• Work required
From the line containing "The width and height of the screenshot is (1179, 915)." through the last line of the entries below, repeat each line word for word and leave out the rest.

*** Begin section ***

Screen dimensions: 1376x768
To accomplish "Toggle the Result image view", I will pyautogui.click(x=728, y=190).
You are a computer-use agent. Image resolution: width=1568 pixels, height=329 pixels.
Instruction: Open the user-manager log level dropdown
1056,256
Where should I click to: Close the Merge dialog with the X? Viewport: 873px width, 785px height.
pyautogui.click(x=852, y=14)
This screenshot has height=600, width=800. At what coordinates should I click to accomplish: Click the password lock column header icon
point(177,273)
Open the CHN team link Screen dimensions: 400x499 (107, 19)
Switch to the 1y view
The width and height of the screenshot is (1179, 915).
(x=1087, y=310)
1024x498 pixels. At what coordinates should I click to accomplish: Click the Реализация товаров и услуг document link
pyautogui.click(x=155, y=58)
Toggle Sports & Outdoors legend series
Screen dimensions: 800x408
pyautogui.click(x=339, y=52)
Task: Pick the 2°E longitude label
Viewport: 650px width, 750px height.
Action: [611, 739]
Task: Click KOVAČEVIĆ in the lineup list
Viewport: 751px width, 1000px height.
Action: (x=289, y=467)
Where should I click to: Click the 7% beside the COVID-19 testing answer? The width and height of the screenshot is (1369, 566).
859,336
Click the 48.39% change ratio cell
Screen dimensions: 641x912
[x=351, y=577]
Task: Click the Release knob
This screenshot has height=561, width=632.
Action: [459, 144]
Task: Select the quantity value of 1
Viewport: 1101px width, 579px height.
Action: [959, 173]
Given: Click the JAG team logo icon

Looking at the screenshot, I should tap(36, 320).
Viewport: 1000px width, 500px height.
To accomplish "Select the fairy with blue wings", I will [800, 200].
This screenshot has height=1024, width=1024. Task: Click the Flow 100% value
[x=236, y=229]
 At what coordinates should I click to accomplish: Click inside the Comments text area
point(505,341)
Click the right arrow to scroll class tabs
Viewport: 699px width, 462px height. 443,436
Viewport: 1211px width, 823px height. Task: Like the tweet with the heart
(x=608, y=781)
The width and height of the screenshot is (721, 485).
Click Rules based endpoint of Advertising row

*** End section ***

• Reply to the task
The width and height of the screenshot is (1179, 915).
(x=1087, y=310)
1024x498 pixels. At what coordinates should I click to accomplish: Click the Реализация товаров и услуг document link
pyautogui.click(x=155, y=58)
Toggle Sports & Outdoors legend series
Screen dimensions: 800x408
pyautogui.click(x=339, y=52)
Task: Pick the 2°E longitude label
Viewport: 650px width, 750px height.
Action: [611, 739]
Task: Click KOVAČEVIĆ in the lineup list
Viewport: 751px width, 1000px height.
Action: (x=289, y=467)
Where should I click to: Click the 7% beside the COVID-19 testing answer? The width and height of the screenshot is (1369, 566).
859,336
Click the 48.39% change ratio cell
Screen dimensions: 641x912
[x=351, y=577]
Task: Click the Release knob
This screenshot has height=561, width=632.
Action: [459, 144]
Task: Select the quantity value of 1
Viewport: 1101px width, 579px height.
Action: [959, 173]
Given: Click the JAG team logo icon

Looking at the screenshot, I should tap(36, 320).
Viewport: 1000px width, 500px height.
To accomplish "Select the fairy with blue wings", I will [800, 200].
This screenshot has height=1024, width=1024. Task: Click the Flow 100% value
[x=236, y=229]
 At what coordinates should I click to accomplish: Click inside the Comments text area
point(505,341)
Click the right arrow to scroll class tabs
Viewport: 699px width, 462px height. 443,436
Viewport: 1211px width, 823px height. Task: Like the tweet with the heart
(x=608, y=781)
The width and height of the screenshot is (721, 485).
Click Rules based endpoint of Advertising row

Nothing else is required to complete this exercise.